Par ailleurs, et c'est la seconde source d'inquiétude, le nouveau système a ceci de singulier qu'il revient à pénaliser les personnes les plus précarisées. En effet, les locataires incapables de payer deux mois de loyer comptant sont astreints alors à constituer une garantie équivalente à trois mois de loyer, certes de manière échelonnée. (...)

Que ce soit entre locataires (dont certains peuvent craindre qu'on va leur préférer ceux qui sont capables de payer cash immédiatement, indice d'une meilleure santé financière) ou entre propriétaires (qui n'auront pas tous le même nombre maximal de mois de loyer à titre de garantie), il y a comme un germe de traitement inégalitaire.

Si rien ne dit que cette apparence de discrimination ne puisse pas, à l'examen, être considérée comme objective et raisonnable (le Conseil d'Etat n'a pas cillé par exemple), elle fournit en tout cas une ressource argumentative providentielle à ceux qui voudraient entreprendre la nouvelle loi devant la Cour constitutionnelle et, ainsi faire peser une hypothèque sur le prescrit nouveau. (...)

Enfin, puisqu'il ne faut jamais exclure que les intentions les plus nobles conduisent, par effet pervers, au résultat inverse de celui qui était escompté, il n'est pas interdit de s'interroger sur les potentiels détournements de la mesure. En effet, le bailleur dont on a raboté d'un tiers sa couverture des risques locatifs pourrait bien, en retour, afficher une sévérité accrue dans le choix du preneur.

En écrémant les candidats sur une base financière, il amenuisera d'autant en effet la probabilité d'avoir recours à une garantie désormais rétrécie. Ou alors pour maintenir la garantie à son niveau pécuniaire antérieur, le bailleur sera éventuellement tenté de rehausser le loyer, ce qui rejoindra par ailleurs son éventuelle velléité de ne retenir que les locataires les plus solvables. En tout état de cause, le bailleur confronté au premier défaut de paiement pourrait bien hâter l'introduction d'une action en justice escamotant ainsi la phase informelle de négociation « de la dernière chance » qui précède directement l'introduction de cette démarche officielle et ce, dans le seul but de contenir autant que faire se peut l'arriéré locatif et l'empêcher de prendre de trop grandes proportions. Et par identité de mot, le juge sera tenté de prononcer la rupture du contrat avec davantage de célérité, sans plus accorder d'éventuel délai de grâce (ce qu'il peut d'ordinaire faire sur pied de l'article 1244, al 2 du Code Civil). (...)

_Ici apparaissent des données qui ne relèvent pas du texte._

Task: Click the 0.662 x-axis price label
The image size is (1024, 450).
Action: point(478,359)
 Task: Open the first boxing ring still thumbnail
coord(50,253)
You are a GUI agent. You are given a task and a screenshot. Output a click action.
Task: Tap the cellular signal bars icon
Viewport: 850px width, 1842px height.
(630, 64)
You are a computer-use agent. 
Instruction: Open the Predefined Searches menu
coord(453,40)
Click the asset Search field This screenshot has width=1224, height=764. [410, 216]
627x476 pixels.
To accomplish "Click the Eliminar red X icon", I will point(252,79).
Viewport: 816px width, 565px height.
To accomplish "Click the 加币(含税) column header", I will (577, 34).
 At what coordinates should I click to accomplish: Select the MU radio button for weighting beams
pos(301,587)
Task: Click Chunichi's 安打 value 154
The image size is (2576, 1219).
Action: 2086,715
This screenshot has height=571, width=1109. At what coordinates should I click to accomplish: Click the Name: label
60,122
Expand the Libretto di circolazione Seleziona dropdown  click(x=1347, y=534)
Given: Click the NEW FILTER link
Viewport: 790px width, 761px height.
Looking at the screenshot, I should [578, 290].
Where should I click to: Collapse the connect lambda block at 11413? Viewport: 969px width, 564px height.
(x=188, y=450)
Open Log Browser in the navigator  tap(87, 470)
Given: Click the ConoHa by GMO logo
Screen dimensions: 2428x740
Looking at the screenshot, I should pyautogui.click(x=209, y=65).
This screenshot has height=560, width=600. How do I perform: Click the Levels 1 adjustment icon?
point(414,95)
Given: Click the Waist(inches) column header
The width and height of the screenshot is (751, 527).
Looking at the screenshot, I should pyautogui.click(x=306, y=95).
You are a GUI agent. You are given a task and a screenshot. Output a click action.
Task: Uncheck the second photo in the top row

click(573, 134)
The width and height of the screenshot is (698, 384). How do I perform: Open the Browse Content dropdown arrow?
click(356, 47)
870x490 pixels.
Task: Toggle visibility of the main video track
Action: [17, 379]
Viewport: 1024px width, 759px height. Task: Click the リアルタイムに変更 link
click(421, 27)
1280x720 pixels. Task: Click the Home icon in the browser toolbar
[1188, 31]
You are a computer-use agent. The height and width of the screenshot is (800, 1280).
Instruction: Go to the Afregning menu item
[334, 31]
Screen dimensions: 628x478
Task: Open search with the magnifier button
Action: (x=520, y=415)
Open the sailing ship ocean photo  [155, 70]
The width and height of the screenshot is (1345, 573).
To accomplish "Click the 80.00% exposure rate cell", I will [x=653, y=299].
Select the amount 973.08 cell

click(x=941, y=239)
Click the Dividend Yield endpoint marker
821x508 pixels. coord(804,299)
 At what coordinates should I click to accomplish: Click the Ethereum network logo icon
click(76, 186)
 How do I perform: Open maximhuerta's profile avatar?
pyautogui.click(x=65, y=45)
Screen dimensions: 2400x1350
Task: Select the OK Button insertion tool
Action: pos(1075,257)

Au minimum, il faudra s'assurer que les institutions financières sollicitées avec lesquelles un « accord cadre » demeure d'ailleurs à conclure, jouent bien le jeu. Si une concertation a effectivement été organisée avec le secteur bancaire (une « demi-dizaine de réunions », ce qui reste peu), ses résultats demeurent flous.

Conscient en tout cas d'évoluer en terrain miné, le législateur a explicitement prévu une évaluation du dispositif de garantie bancaire un an après son entrée en vigueur. Il est ainsi ménagé au Roi la possibilité de rectifier le tir, pour, le cas échéant, « organiser une garantie publique pour couvrir les garanties octroyées par les institutions financières à certaines catégories de locataires que le Roi définit, selon les modalités de financement qu'Il définit ».

Ce commentaire constitue un véritable réquisitoire contre les dispositions en cours et un appel à la remise en cause de la loi actuelle qui manque manifestement de cohérence.

La nouvelle proposition de loi devrait mettre fin au système actuel peu fiable et restaurer la confiance des particuliers dans l’investissement locatif et suggère de revenir au texte de loi applicable avant la loi du 25 avril 2007. Ce qui revient à dire que la garantie, lorsqu’elle consiste en une somme d’argent, s’élève à un montant maximal de trois mois de loyer qui doit être placé sur un compte ouvert au nom du locataire et bloqué en faveur du bailleur.